---------- Extract to read ----------

If you expect to learn something new about Joschka Fischer, you should not watch this film. In this documentary he hardly talks about private stuff but rather about post-war events and - a bit - about their impact on him.

The entire documentary shows Joschka Fischer in a video installation where he sees scenes of his own live and it streams the scenes themselves. We learn that he grew up in an environment where people voted for the Christian Democratic Union and that he was an altar boy. The film moves on to his early political live, eg the killing of Benno Ohnesorg by the police, the terror by the Red Army Faction and how he finally became minister.

Here the film does get a little personal: Fischer describes why he had to wear sneakers and a naff jacket even though he did not like them and how awful it was for him to head a huge administration where he has to learn who is responsible for what.

---------- Data ----------

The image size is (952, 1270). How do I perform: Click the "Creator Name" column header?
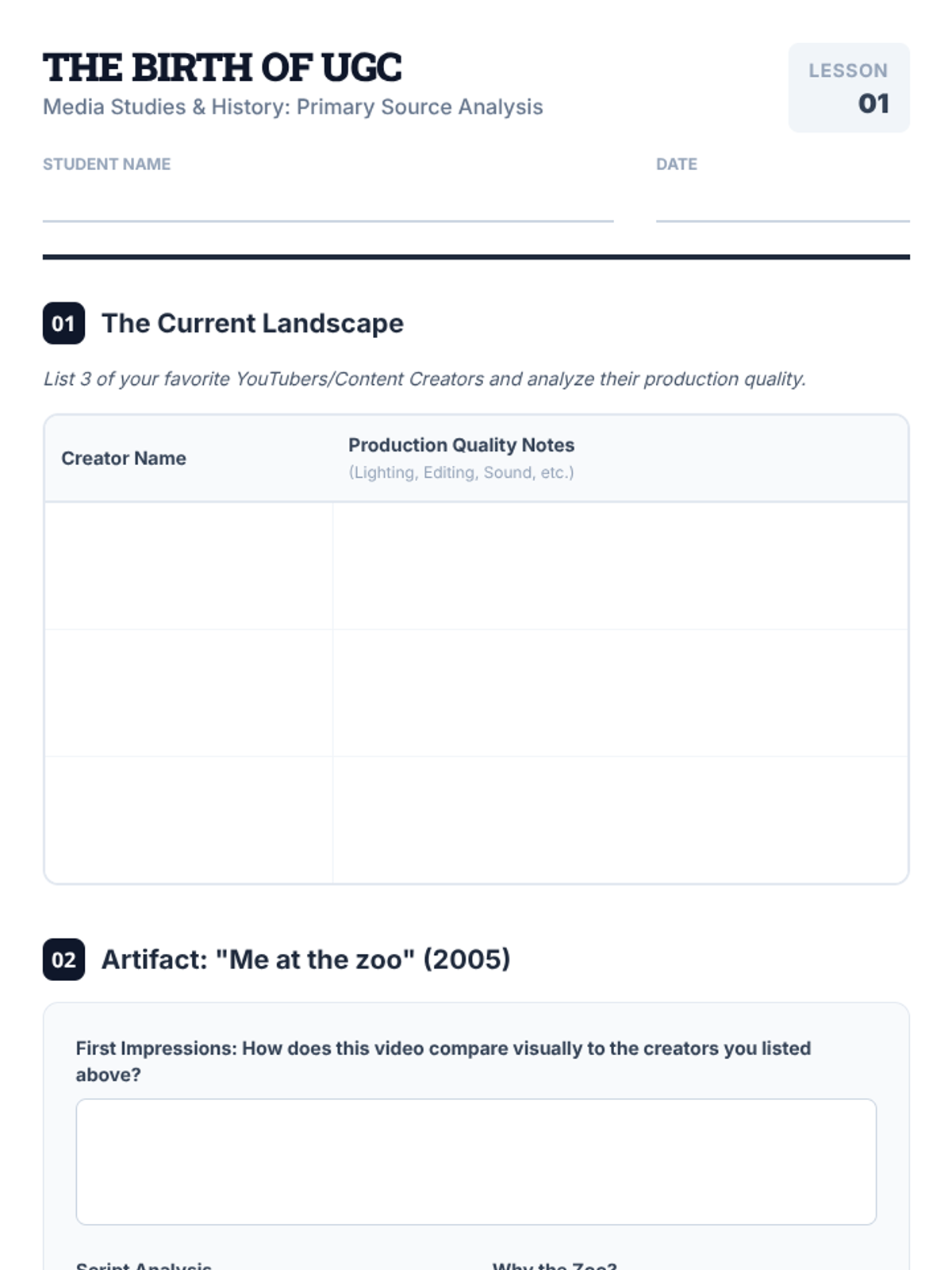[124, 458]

----------

■ Short exercise 1: Set down the passage of the Joschka Fischer documentary review from "Here the film" to "responsible for what.", word for word.
■ Short exercise 2: Take the review of the Joschka Fischer documentary further, picking up after its final sentence.

■ Exercise result 1:
Here the film does get a little personal: Fischer describes why he had to wear sneakers and a naff jacket even though he did not like them and how awful it was for him to head a huge administration where he has to learn who is responsible for what.

■ Exercise result 2:
Later on, when he was Foreign Minister, he was responsible for sending German soldiers to former Yugoslavia - without a UN mandate. He tries to explain why he did so but seems rather wishy-washy. After all, he is a "realo", while the fundamentalist Greens nowadays have left Germany's parliament(s).

If you want to learn more about him, his motives etc, you should probably read "Mein langer Lauf zu mir selbst" - which I haven't - but if you want to know more about Germany's history after the Second World War, you will get concise information in just 140 minutes. As I am not that much interested in some politician's private live, I liked this film.